Contenu éditorial simple : Une ville industrielle. Fougères de 1850 à nos jours

Une publication du service du Patrimoine et des Archives municipales de Fougères, 2007, 31 pages

 

Il est courant de considérer que la Bretagne n’est pas une terre de tradition industrielle et, malgré les travaux de certains historiens sur le sujet, la région conserve encore une image éloignée de l’industrie.
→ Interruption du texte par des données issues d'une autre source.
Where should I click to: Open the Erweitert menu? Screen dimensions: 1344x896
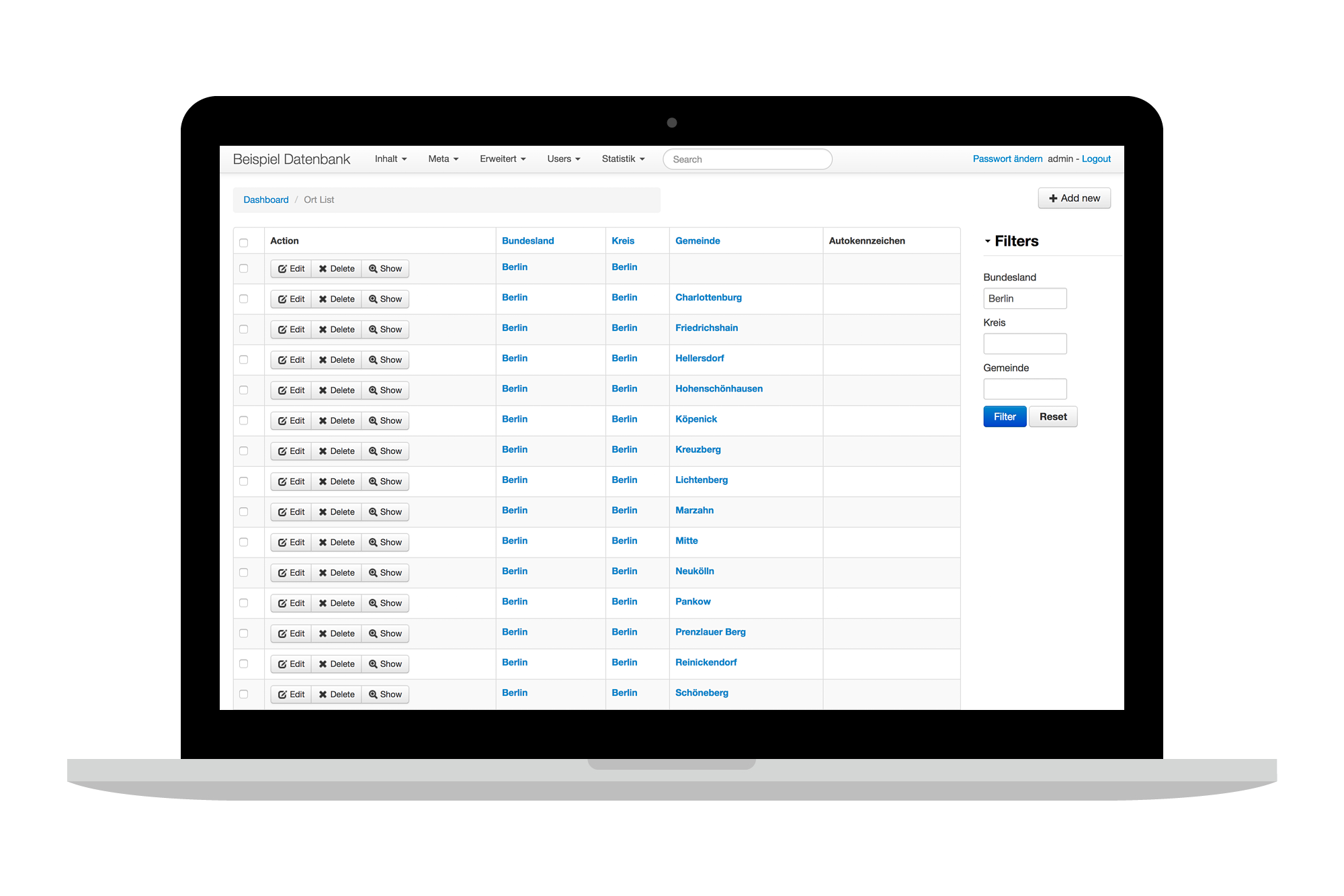(502, 159)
La ville de Fougères apparaît dans cette histoire régionale comme une exception et son histoire industrielle est d’autant plus intéressante qu’elle est dominée par une production, celle de la chaussure.

À partir de la seconde moitié du XIXe siècle, cette fabrication voit le jour dans un contexte favorable et transforme radicalement Fougères qui, d’une petite cité artisanale et bourgeoise, s’agrandit de façon spectaculaire : la ville, qui jusqu’alors possédait un quar­tier médiéval dans le fond de la vallée, une zone commerçante et résidentielle située sur les hauteurs, voit se développer derrière la ligne de chemin de fer un nouveau quartier.
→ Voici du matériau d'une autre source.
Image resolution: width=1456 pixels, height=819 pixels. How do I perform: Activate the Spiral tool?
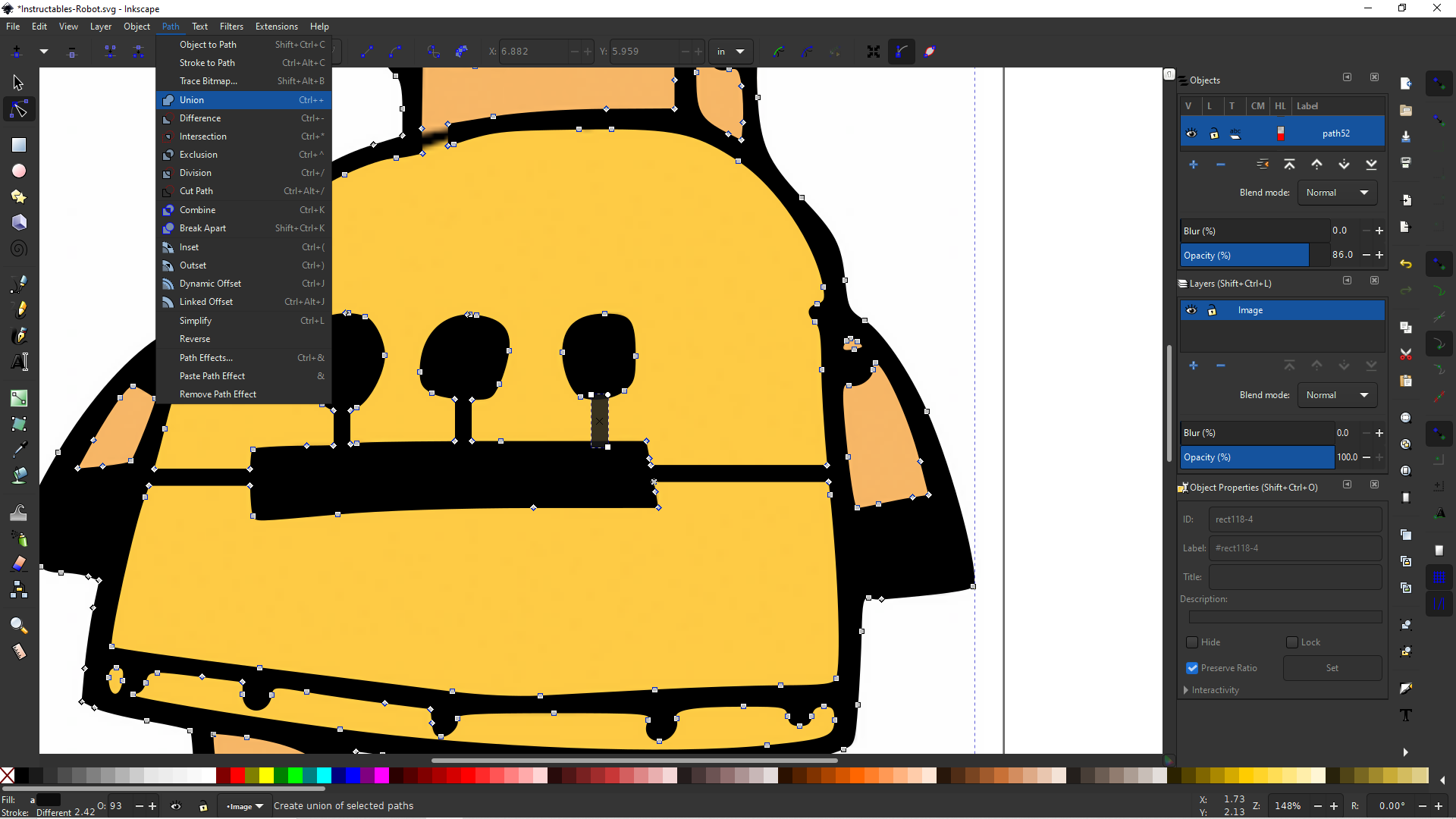(x=19, y=248)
Cette extension hors les murs, dans le prolongement du faubourg Roger, permet à Fougères de sortir de ses limites historiques en étendant l’emprise de ses constructions sur une surface trois fois supérieure à celle qu’occupait la ville avant.

Un foyer industriel important fonctionnant essentiellement autour de la fabrication de la chaussure se constitue, accueillant une population ouvrière venue des campagnes alentours et qui devient rapidement très nombreuse. Cette mutation économique qui se fait sur un temps très court et qui va durer un peu plus d’un siècle, marque profondément l’image de la ville, ainsi que son expansion urbaine et son histoire humaine.